1. The present Criminal Revision Application has been preferred by the applicant-original accused no. 12 to quash and set aside the impugned order passed by the learned Additional Sessions Judge, Ahmedabad dated 27/04/2009 below Exh. 50 in Sessions Case No. 326/2008 by which on an application given by the prosecution to separate the trial for both the groups belonging to different communities, the learned Additional Sessions Judge, Ahmedabad vide order dated 27/04/2009 has allowed the said application directing to separate the trial for both the groups belonging to different communities and further directed the Registrar to separate Sessions Cases qua both the groups belonging to different communities and after separation of the trial charge to be amended accordingly.
2. Shri Budhbhatti, learned advocate appearing on behalf of the applicant-original accused no. 12 has stated that as such the order passed by the learned trial Court to separate the trial on the ground of religion i.e. on the ground that the accused persons belong to different communities is not permissible. It is further submitted that when a common FIR was filed and thereafter common chargesheet was filed with respect to the offence alleged to have been committed by the accused persons belonging to both the communities and when common evidence was collected, the learned trial Court has materially erred in separating the trial. Making the above submissions, it is requested to admit/allow the present Criminal Revision Application.
3. The present Criminal Revision Application is opposed by Shri J.M. Panchal, learned Special Public Prosecutor appearing on behalf of the State.
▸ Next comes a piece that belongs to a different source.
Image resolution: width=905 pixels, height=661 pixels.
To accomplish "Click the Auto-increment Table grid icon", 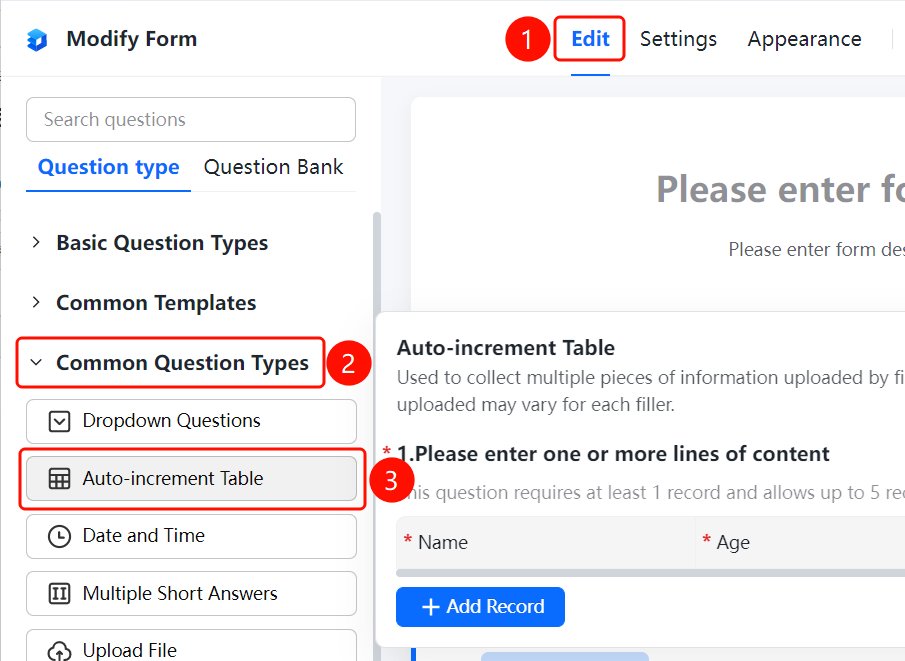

It is submitted that as such the impugned order has been passed by the learned trial Court considering the decision of the Hon'ble Supreme Court in the case of Balbir Vs. State of Haryana reported in AIR 2000 SC 11 and considering the relevant provisions of Code of Criminal Procedure i.e. Sections 218 and 220 of the Code of Criminal Procedure, it is submitted that as such the learned trial Court has not passed an order to separate trial on the ground that the accused persons belong to different group of different communities. It is submitted that considering the fact that there was a different object and/or it cannot be said that there was a common object to commit the offence by both the groups belonging to different communities and, therefore, with a view to see that no injustice is caused to the victims as well as concerned persons, the learned trial Court has rightly passed the order to separate the trial. It is further submitted by Shri Panchal, learned Special Public Prosecutor appearing on behalf of the State that even after the impugned order was passed by the learned trial Court subsequently another learned Judge before whom the case was transferred made Reference to the High Court, being Criminal Reference No. 1/2010 by raising three questions and as such the learned Single Judge (Coram:- Hon'ble Mr. Justice Akhil Qureshi) answered the said Reference and even considered the impugned order passed by the learned trial Court on merits and has specifically observed that sufficient safeguard has been observed by the learned trial Court while passing the impugned order and, therefore, it is submitted that once the learned Single Judge has considered the impugned order on merits and when in the said order it is specifically observed that as such the accused persons have not challenged the impugned order and thereafter after disposing of the aforesaid Reference Application the present application has been preferred, the present application should not be entertained. It is further submitted that as such it has not been pointed on behalf of the applicant that by separate trial they are likely to be prejudiced. Under the circumstances, it is requested to dismiss the present Criminal Revision Application.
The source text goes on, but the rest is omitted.